Rows from a data collection
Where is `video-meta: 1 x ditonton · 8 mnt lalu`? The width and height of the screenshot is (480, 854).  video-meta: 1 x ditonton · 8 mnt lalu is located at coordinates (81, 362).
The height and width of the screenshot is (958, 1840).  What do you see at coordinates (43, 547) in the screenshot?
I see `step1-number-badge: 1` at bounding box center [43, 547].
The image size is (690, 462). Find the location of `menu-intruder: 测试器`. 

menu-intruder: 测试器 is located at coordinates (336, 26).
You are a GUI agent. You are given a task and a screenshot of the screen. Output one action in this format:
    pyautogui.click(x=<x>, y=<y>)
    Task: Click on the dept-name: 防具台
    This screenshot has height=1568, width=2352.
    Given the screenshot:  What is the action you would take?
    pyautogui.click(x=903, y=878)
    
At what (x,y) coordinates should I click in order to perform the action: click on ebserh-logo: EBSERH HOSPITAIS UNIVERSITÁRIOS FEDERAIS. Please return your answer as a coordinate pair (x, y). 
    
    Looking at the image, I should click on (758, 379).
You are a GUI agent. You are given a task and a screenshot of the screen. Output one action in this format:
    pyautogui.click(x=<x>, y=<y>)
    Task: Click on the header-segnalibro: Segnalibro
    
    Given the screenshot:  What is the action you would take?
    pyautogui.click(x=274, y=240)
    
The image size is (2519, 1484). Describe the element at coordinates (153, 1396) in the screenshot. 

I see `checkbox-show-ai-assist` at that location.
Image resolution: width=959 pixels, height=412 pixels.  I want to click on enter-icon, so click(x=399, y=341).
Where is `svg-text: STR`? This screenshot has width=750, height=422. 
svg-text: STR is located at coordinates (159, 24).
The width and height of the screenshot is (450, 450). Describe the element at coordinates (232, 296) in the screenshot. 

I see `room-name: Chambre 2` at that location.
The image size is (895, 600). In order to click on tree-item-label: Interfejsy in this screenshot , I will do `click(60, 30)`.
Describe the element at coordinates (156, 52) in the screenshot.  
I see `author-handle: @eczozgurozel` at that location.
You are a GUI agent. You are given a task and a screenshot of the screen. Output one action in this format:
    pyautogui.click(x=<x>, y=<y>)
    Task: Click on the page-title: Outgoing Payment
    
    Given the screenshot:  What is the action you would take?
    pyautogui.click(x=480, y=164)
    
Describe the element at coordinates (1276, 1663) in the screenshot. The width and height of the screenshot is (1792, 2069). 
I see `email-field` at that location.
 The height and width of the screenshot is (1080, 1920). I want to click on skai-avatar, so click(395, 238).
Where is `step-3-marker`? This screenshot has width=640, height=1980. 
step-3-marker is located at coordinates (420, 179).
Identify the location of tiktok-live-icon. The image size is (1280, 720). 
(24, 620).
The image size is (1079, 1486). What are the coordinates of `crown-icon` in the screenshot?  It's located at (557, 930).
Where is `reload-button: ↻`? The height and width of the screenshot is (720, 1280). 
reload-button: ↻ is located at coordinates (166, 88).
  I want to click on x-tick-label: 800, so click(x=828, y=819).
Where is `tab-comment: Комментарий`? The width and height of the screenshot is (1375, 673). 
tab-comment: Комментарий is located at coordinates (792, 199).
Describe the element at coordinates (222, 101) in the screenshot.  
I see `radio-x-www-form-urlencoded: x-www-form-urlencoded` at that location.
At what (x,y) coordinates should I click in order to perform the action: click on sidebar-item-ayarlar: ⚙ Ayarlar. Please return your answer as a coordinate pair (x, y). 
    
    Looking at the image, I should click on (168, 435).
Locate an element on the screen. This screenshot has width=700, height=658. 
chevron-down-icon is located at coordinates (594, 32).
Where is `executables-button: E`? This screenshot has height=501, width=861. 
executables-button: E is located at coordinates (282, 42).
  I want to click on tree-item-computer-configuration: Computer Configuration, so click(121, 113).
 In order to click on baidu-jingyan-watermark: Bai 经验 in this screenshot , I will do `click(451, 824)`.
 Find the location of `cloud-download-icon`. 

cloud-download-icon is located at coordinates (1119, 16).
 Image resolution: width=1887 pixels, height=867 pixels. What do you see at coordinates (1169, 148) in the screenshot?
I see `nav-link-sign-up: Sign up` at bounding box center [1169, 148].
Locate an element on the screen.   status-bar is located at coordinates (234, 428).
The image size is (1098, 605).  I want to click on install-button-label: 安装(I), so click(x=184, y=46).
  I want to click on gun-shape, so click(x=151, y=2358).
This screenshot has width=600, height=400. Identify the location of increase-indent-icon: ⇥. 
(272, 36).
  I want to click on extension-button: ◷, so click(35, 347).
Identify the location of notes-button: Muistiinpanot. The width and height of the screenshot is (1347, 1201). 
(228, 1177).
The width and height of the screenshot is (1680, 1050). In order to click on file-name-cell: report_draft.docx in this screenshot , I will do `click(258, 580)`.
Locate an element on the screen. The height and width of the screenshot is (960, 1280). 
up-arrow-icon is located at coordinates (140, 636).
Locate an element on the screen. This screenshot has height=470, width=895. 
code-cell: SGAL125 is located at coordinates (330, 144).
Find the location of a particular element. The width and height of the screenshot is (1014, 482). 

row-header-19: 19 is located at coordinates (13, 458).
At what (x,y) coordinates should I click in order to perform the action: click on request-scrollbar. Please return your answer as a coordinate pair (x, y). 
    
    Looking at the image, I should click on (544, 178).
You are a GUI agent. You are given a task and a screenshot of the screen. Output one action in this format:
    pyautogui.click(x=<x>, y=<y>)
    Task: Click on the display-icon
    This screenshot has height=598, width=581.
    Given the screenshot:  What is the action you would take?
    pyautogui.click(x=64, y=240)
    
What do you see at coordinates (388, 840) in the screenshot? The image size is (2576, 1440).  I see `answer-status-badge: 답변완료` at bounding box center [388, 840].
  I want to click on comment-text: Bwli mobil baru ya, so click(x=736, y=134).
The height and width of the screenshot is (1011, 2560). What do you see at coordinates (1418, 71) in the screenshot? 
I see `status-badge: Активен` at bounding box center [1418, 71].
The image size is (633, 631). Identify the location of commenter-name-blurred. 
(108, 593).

* _Task directions_
Copy out every row above word for word, with nothing changed.

* _Task result_
Where is `video-meta: 1 x ditonton · 8 mnt lalu`? The width and height of the screenshot is (480, 854).  video-meta: 1 x ditonton · 8 mnt lalu is located at coordinates (81, 362).
The height and width of the screenshot is (958, 1840).  What do you see at coordinates (43, 547) in the screenshot?
I see `step1-number-badge: 1` at bounding box center [43, 547].
The image size is (690, 462). Find the location of `menu-intruder: 测试器`. 

menu-intruder: 测试器 is located at coordinates (336, 26).
You are a GUI agent. You are given a task and a screenshot of the screen. Output one action in this format:
    pyautogui.click(x=<x>, y=<y>)
    Task: Click on the dept-name: 防具台
    This screenshot has height=1568, width=2352.
    Given the screenshot:  What is the action you would take?
    pyautogui.click(x=903, y=878)
    
At what (x,y) coordinates should I click in order to perform the action: click on ebserh-logo: EBSERH HOSPITAIS UNIVERSITÁRIOS FEDERAIS. Please return your answer as a coordinate pair (x, y). 
    
    Looking at the image, I should click on (758, 379).
You are a GUI agent. You are given a task and a screenshot of the screen. Output one action in this format:
    pyautogui.click(x=<x>, y=<y>)
    Task: Click on the header-segnalibro: Segnalibro
    
    Given the screenshot:  What is the action you would take?
    pyautogui.click(x=274, y=240)
    
The image size is (2519, 1484). Describe the element at coordinates (153, 1396) in the screenshot. 

I see `checkbox-show-ai-assist` at that location.
Image resolution: width=959 pixels, height=412 pixels.  I want to click on enter-icon, so click(x=399, y=341).
Where is `svg-text: STR`? This screenshot has width=750, height=422. 
svg-text: STR is located at coordinates (159, 24).
The width and height of the screenshot is (450, 450). Describe the element at coordinates (232, 296) in the screenshot. 

I see `room-name: Chambre 2` at that location.
The image size is (895, 600). In order to click on tree-item-label: Interfejsy in this screenshot , I will do `click(60, 30)`.
Describe the element at coordinates (156, 52) in the screenshot.  
I see `author-handle: @eczozgurozel` at that location.
You are a GUI agent. You are given a task and a screenshot of the screen. Output one action in this format:
    pyautogui.click(x=<x>, y=<y>)
    Task: Click on the page-title: Outgoing Payment
    
    Given the screenshot:  What is the action you would take?
    pyautogui.click(x=480, y=164)
    
Describe the element at coordinates (1276, 1663) in the screenshot. The width and height of the screenshot is (1792, 2069). 
I see `email-field` at that location.
 The height and width of the screenshot is (1080, 1920). I want to click on skai-avatar, so click(395, 238).
Where is `step-3-marker`? This screenshot has width=640, height=1980. 
step-3-marker is located at coordinates (420, 179).
Identify the location of tiktok-live-icon. The image size is (1280, 720). 
(24, 620).
The image size is (1079, 1486). What are the coordinates of `crown-icon` in the screenshot?  It's located at (557, 930).
Where is `reload-button: ↻`? The height and width of the screenshot is (720, 1280). 
reload-button: ↻ is located at coordinates (166, 88).
  I want to click on x-tick-label: 800, so click(x=828, y=819).
Where is `tab-comment: Комментарий`? The width and height of the screenshot is (1375, 673). 
tab-comment: Комментарий is located at coordinates (792, 199).
Describe the element at coordinates (222, 101) in the screenshot.  
I see `radio-x-www-form-urlencoded: x-www-form-urlencoded` at that location.
At what (x,y) coordinates should I click in order to perform the action: click on sidebar-item-ayarlar: ⚙ Ayarlar. Please return your answer as a coordinate pair (x, y). 
    
    Looking at the image, I should click on (168, 435).
Locate an element on the screen. This screenshot has width=700, height=658. 
chevron-down-icon is located at coordinates (594, 32).
Where is `executables-button: E`? This screenshot has height=501, width=861. 
executables-button: E is located at coordinates (282, 42).
  I want to click on tree-item-computer-configuration: Computer Configuration, so click(121, 113).
 In order to click on baidu-jingyan-watermark: Bai 经验 in this screenshot , I will do `click(451, 824)`.
 Find the location of `cloud-download-icon`. 

cloud-download-icon is located at coordinates (1119, 16).
 Image resolution: width=1887 pixels, height=867 pixels. What do you see at coordinates (1169, 148) in the screenshot?
I see `nav-link-sign-up: Sign up` at bounding box center [1169, 148].
Locate an element on the screen.   status-bar is located at coordinates (234, 428).
The image size is (1098, 605).  I want to click on install-button-label: 安装(I), so click(x=184, y=46).
  I want to click on gun-shape, so click(x=151, y=2358).
This screenshot has width=600, height=400. Identify the location of increase-indent-icon: ⇥. 
(272, 36).
  I want to click on extension-button: ◷, so click(35, 347).
Identify the location of notes-button: Muistiinpanot. The width and height of the screenshot is (1347, 1201). 
(228, 1177).
The width and height of the screenshot is (1680, 1050). In order to click on file-name-cell: report_draft.docx in this screenshot , I will do `click(258, 580)`.
Locate an element on the screen. The height and width of the screenshot is (960, 1280). 
up-arrow-icon is located at coordinates (140, 636).
Locate an element on the screen. This screenshot has height=470, width=895. 
code-cell: SGAL125 is located at coordinates (330, 144).
Find the location of a particular element. The width and height of the screenshot is (1014, 482). 

row-header-19: 19 is located at coordinates (13, 458).
At what (x,y) coordinates should I click in order to perform the action: click on request-scrollbar. Please return your answer as a coordinate pair (x, y). 
    
    Looking at the image, I should click on (544, 178).
You are a GUI agent. You are given a task and a screenshot of the screen. Output one action in this format:
    pyautogui.click(x=<x>, y=<y>)
    Task: Click on the display-icon
    This screenshot has height=598, width=581.
    Given the screenshot:  What is the action you would take?
    pyautogui.click(x=64, y=240)
    
What do you see at coordinates (388, 840) in the screenshot? The image size is (2576, 1440).  I see `answer-status-badge: 답변완료` at bounding box center [388, 840].
  I want to click on comment-text: Bwli mobil baru ya, so click(x=736, y=134).
The height and width of the screenshot is (1011, 2560). What do you see at coordinates (1418, 71) in the screenshot? 
I see `status-badge: Активен` at bounding box center [1418, 71].
The image size is (633, 631). Identify the location of commenter-name-blurred. 
(108, 593).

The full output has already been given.